We need a way to manage the huge scope without waiting for levels to be loaded. We need true streaming, preparing only that part of the environment that is of interest to the player. Introducing; the “Area Of Interest” (AOI) concept. It is an area surrounding the user’s location that is of interest to that user. When we assume the AOI will only gradually change (no teleporting), we only need to deal with relatively small changes. This is a valid assumption for continuous movement like we are used to in the real world where every change and movement takes time.

Space partitioning (tiles)

To manage the changes of the AOI we need a unit to describe parts of the environment leaving the AOI and parts entering the AOI. We need to partition the global scope into predictable chunks. For this a grid of tiles is used. This grid covers the entire planet.
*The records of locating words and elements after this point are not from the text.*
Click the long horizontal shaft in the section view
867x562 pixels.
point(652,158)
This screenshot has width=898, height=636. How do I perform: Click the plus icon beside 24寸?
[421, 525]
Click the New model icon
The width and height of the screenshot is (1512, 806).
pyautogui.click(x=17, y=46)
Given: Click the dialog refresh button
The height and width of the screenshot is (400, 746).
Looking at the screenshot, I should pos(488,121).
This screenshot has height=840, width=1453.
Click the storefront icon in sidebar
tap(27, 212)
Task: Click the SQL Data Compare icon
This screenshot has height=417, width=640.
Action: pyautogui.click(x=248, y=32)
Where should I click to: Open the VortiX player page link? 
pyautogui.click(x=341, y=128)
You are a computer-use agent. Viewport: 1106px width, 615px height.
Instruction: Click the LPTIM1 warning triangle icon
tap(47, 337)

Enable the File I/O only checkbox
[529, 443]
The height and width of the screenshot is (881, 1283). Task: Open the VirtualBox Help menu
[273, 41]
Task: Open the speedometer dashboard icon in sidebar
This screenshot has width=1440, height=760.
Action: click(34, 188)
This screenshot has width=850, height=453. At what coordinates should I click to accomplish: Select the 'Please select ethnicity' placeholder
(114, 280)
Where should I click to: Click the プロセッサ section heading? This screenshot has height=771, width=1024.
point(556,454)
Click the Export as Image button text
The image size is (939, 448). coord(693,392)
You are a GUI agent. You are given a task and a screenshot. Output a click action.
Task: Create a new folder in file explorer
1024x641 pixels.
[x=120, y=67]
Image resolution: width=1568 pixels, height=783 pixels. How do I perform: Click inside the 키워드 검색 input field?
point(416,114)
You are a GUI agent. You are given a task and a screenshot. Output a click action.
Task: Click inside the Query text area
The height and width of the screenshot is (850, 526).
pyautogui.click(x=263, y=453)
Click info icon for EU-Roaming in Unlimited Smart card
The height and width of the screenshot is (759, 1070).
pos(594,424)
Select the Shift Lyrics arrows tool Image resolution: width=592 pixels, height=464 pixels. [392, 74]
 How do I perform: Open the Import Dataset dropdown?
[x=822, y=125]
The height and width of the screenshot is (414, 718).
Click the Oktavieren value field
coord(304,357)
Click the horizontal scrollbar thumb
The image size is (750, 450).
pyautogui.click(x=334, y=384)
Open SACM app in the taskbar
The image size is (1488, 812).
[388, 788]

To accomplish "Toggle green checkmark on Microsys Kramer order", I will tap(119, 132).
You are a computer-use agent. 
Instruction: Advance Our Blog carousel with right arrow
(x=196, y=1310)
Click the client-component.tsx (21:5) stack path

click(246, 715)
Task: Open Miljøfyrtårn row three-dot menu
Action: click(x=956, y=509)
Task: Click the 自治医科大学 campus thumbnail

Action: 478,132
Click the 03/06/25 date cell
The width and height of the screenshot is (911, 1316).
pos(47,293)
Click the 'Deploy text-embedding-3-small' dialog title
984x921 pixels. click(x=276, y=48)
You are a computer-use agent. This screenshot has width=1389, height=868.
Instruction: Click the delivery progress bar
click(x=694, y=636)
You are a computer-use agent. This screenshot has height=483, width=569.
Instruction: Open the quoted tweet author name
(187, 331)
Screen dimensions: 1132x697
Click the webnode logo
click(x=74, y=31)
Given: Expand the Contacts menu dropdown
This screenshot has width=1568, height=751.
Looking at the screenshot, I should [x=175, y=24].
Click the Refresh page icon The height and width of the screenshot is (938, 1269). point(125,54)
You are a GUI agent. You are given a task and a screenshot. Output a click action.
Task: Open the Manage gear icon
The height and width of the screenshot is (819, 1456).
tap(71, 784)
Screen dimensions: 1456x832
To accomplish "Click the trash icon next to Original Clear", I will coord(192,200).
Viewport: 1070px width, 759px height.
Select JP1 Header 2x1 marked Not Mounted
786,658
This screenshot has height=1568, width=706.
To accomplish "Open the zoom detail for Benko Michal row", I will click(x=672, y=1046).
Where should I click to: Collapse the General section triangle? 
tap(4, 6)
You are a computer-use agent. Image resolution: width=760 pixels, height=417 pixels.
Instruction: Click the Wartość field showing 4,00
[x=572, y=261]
For every location on the planet it is possible to calculate the tile containing that location with a simple formula.

Level of detail (quad-tree)

LOD using a quad-tree partitioning scheme.

An AOI and tile-grid alone is not enough. We want to zoom-in to street level but also zoom-out and watch from orbit. There is no one tile size for the grid that will fit both extremes and makes the scope manageable. We need a way to describe a “Level Of Detail” (LOD).

Instead of using one uniform grid for the entire planet, we will partition the planet surface area using a quad-tree. Starting with one tile describing the entire globe (lowest LOD 1). Then dividing this tile into 4 equal tiles (LOD 2). Every LOD2 tile can also be subdivided into 4 tiles, etc. This can be repeated until the required detail level is reached.

The first 4 LOD levels of the global quad-tree. A tile on each level covering a smaller area but in greater detail.

Controlling streaming

The next step is to prepare all the information needed to simulate and render the game world and distribute it over the tiles. The global tile will contain information about the entire world, but very very coarse. The next level contains tiles that span a quarter of the world, smaller and more detailed. Subdivision is continued until, for example, level 20 where a tile covers only 25×25 meters but in much more detail.

For our streaming solution to work it is very important to make sure that the amount of effort to process a tile is the same for every tile, regardless of its location and LOD. This is the sacred rule for all processing!
It guarantees the streaming is smooth which makes the game-play and rendering smooth.

Conclusion

Why not use one of the existing game engines? High quality engines have become available with attractive licenses.

All engines make assumptions about their use, the kind of games a developer wants to create and how. And that’s fine. Actually, that is the added value of an engine. Functionality shared between different developments so your project can benefit. However, if your requirements differ too much from the assumptions made by the engine, your development will not be helped but be handicapped. We concluded this was the case for MilOps.